Postcards from a Dead Girl is the story of Sid, an incredibly troubled young man still coping with the death of his mother (whose ghost lives in a bottle of 1967 Bordeaux) and is assaulted with postcards from a dead (not dead?) old girlfriend named Zoe.
The novel follows him to his job as a telemarketer for vacation packages, to his multiple hospital visits for real (and imaginary) ailments, to his penchant for mud baths and car washes, and through his many failures in life and love.
The narrative is very fractured, with his chronological day-to-day life interrupted by memory and dream chapters. These memory chapters slowly give the reader answers to some of the questions posed (how did the mother die? what happened to Zoe?) but only after reading almost half the novel.
I really enjoyed the tone of the novel.

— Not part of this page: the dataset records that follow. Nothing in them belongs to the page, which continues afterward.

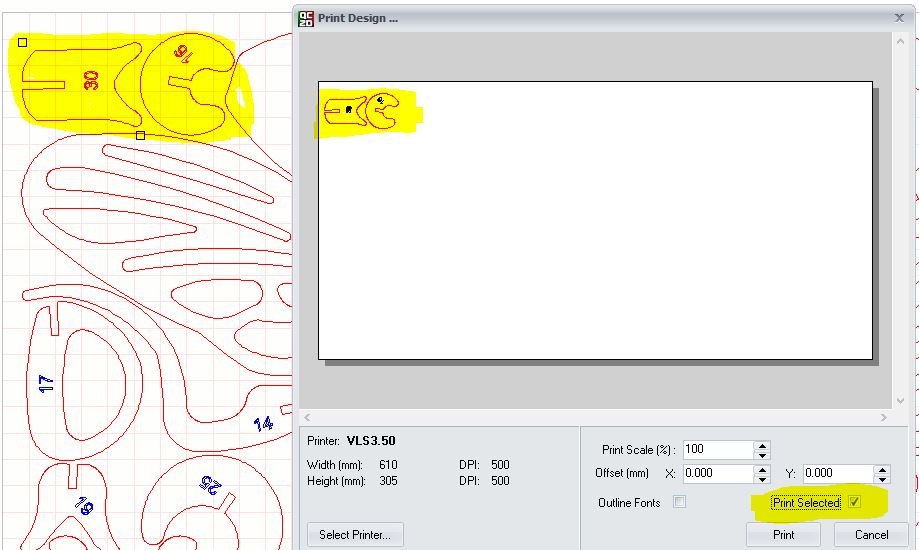Click the Print Design dialog title icon
Image resolution: width=919 pixels, height=550 pixels.
306,18
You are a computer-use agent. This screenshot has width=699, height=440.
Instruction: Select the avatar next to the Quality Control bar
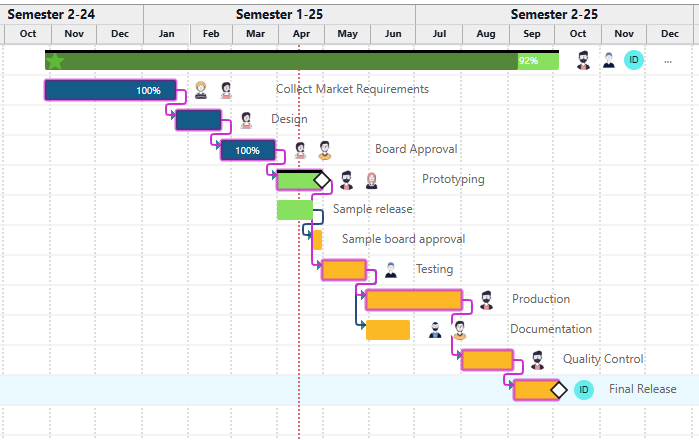point(537,360)
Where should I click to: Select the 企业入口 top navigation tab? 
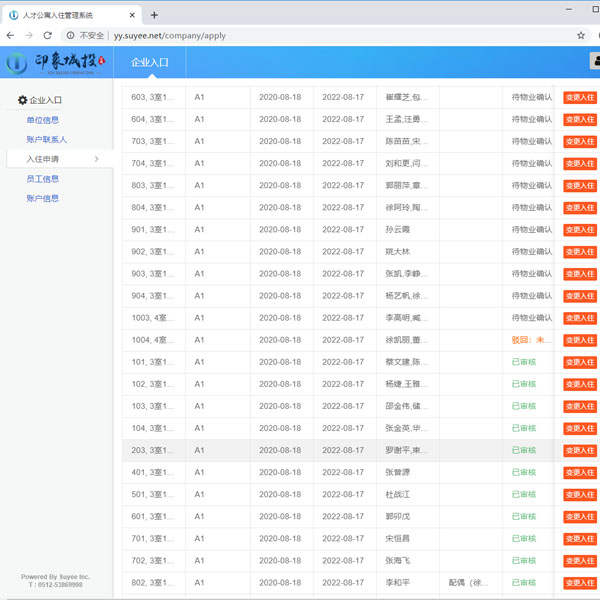click(x=150, y=62)
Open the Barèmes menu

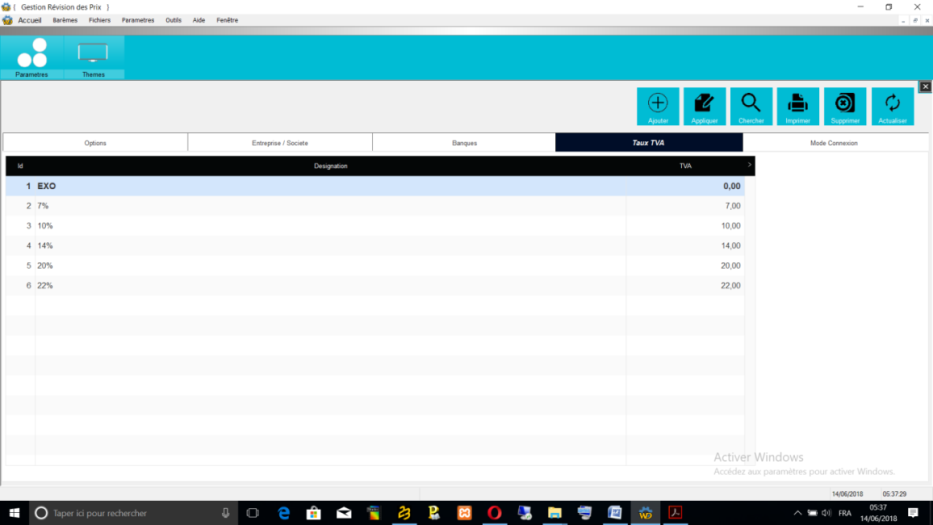(65, 20)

Sid’s first person voice is casual and unpretentious. It’s the voice of any number of down and out twenty-something guys trying to cope with their issues. I also really liked the short chapters, most were only two to four pages long, allowing the novel to be read very quickly.
What I didn’t really enjoy was how nothing much happened during the novel. Sid goes to his crappy job, screws up with women we don’t care about, talks to his dog Zero and his friend the postman, and argues with his doctor sister. At the start of the novel I had thought it would be a semi-mystery, following Sid as he tries to solve the case of the dead girl postcards. But it doesn’t really go that direction.
Postcards is a light, semi-entertaining read one could eat through in an afternoon if so inclined.